Striding unchained back into the forever 11:40 courthouse, a visit with Circuit Clerk Angie confirms mine as “unsupervised” probation. Dispensary inmate H– had said to make sure they don’t pull their usual stunt of an unannounced, therefore missed, appointment. (Ernst Zündel could tell you how this works, except that he’s sitting out five years in a German prison, following two in Canada, following a few jailed days in the U.S. after ZOG agents kidnaped him from his Tennessee wife and home on just such a “missed appointment” involving no crime but an immigration snafu. Chained hand and foot, those systemites shuffled Thought Criminal Ernst Zündel off to the Holo Inquisition.)
Appeals Clerk Sue Todd said 42 days would be allowed in which I might file my claims seeking $205,000 for damages from Baldwin County and the Town of Silverhill plus defendants Wasdin, Raines, the other Wasdin, Lusk and Wilters. Again pro se, as my Kampf can’t employ licensed lawyers without acknowledging the jurisdiction of a fraudulent corporation. I might explain this easier to a jury that’s been off TV for a whole week, but must go with the status quo. In addition to the above recompense I shall claim for damages, these suppressed arguments (maturing by further research) continue zeroing in on the source of many a legal impasse: the unratified fourteenth amendment. Whether the Circuit Court in Bay Minette will eventually admit its duty to consider such evidence, or likewise the Court of Criminal Appeals at Montgomery, Alabama, we’ll see. It looks doubtful. But then, so did Valley Forge.

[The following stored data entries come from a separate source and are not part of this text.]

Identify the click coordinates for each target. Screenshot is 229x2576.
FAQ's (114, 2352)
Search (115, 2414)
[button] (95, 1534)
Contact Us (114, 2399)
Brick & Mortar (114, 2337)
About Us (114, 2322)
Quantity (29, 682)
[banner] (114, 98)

The week following, I telephoned the sheriff’s department and made inquiries. Yes, they do have a Ms. Wasdin over at the corrections center – medical section, first name Carla. Also an investigator named Lusk, Officer Nathan Lusk.
Not forgetting three new subscribers The First Freedom has acquired there, I made the mistake of immediately inserting stamped envelopes and writing paper into their packages of papers, only a few days later learning about the correction center’s rules on incoming mail when these came back. Allen or AW (scrawled as mail clerk) had checked just one of 16 rejection boxes on the accompanying form: “All envelopes, stamps, paper and writing utensils must be purchased through the inmate commissary.”
Many prisoners across the land receive this newspaper. Occasionally it’s returned simply because the mail room doesn’t like that flag atop page one. We always file an appeal in such cases, and it gets through.